- [What you should do]: The expected output is the data itself, duplicated in full.

★ ★ ★ ★ ★ ★ ★

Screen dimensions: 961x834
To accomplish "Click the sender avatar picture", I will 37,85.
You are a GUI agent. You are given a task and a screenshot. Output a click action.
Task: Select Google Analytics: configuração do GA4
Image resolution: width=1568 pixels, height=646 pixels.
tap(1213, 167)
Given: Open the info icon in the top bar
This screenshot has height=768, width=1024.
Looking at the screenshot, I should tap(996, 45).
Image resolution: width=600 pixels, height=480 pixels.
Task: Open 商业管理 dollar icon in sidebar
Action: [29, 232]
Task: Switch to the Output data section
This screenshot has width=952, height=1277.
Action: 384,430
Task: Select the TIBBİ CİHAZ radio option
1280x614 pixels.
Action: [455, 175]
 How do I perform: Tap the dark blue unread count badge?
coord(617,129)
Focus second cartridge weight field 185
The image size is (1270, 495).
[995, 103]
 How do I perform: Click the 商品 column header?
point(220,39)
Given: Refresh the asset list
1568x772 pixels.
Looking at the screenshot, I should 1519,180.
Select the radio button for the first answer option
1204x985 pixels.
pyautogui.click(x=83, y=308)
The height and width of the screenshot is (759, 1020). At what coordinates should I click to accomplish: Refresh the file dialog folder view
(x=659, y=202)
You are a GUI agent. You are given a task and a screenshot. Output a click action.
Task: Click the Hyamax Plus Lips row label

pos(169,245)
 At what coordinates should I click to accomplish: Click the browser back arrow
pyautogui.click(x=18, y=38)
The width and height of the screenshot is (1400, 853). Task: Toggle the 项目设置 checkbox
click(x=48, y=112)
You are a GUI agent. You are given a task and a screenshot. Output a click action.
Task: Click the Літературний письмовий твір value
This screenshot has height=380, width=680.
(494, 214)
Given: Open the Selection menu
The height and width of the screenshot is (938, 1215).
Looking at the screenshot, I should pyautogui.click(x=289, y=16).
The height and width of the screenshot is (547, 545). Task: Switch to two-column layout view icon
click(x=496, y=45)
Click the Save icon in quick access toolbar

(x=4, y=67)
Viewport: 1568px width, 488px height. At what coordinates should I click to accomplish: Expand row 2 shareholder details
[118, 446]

★ ★ ★ ★ ★ ★ ★

- [Answer space]:
Screen dimensions: 961x834
To accomplish "Click the sender avatar picture", I will 37,85.
You are a GUI agent. You are given a task and a screenshot. Output a click action.
Task: Select Google Analytics: configuração do GA4
Image resolution: width=1568 pixels, height=646 pixels.
tap(1213, 167)
Given: Open the info icon in the top bar
This screenshot has height=768, width=1024.
Looking at the screenshot, I should tap(996, 45).
Image resolution: width=600 pixels, height=480 pixels.
Task: Open 商业管理 dollar icon in sidebar
Action: [29, 232]
Task: Switch to the Output data section
This screenshot has width=952, height=1277.
Action: 384,430
Task: Select the TIBBİ CİHAZ radio option
1280x614 pixels.
Action: [455, 175]
 How do I perform: Tap the dark blue unread count badge?
coord(617,129)
Focus second cartridge weight field 185
The image size is (1270, 495).
[995, 103]
 How do I perform: Click the 商品 column header?
point(220,39)
Given: Refresh the asset list
1568x772 pixels.
Looking at the screenshot, I should 1519,180.
Select the radio button for the first answer option
1204x985 pixels.
pyautogui.click(x=83, y=308)
The height and width of the screenshot is (759, 1020). At what coordinates should I click to accomplish: Refresh the file dialog folder view
(x=659, y=202)
You are a GUI agent. You are given a task and a screenshot. Output a click action.
Task: Click the Hyamax Plus Lips row label

pos(169,245)
 At what coordinates should I click to accomplish: Click the browser back arrow
pyautogui.click(x=18, y=38)
The width and height of the screenshot is (1400, 853). Task: Toggle the 项目设置 checkbox
click(x=48, y=112)
You are a GUI agent. You are given a task and a screenshot. Output a click action.
Task: Click the Літературний письмовий твір value
This screenshot has height=380, width=680.
(494, 214)
Given: Open the Selection menu
The height and width of the screenshot is (938, 1215).
Looking at the screenshot, I should pyautogui.click(x=289, y=16).
The height and width of the screenshot is (547, 545). Task: Switch to two-column layout view icon
click(x=496, y=45)
Click the Save icon in quick access toolbar

(x=4, y=67)
Viewport: 1568px width, 488px height. At what coordinates should I click to accomplish: Expand row 2 shareholder details
[118, 446]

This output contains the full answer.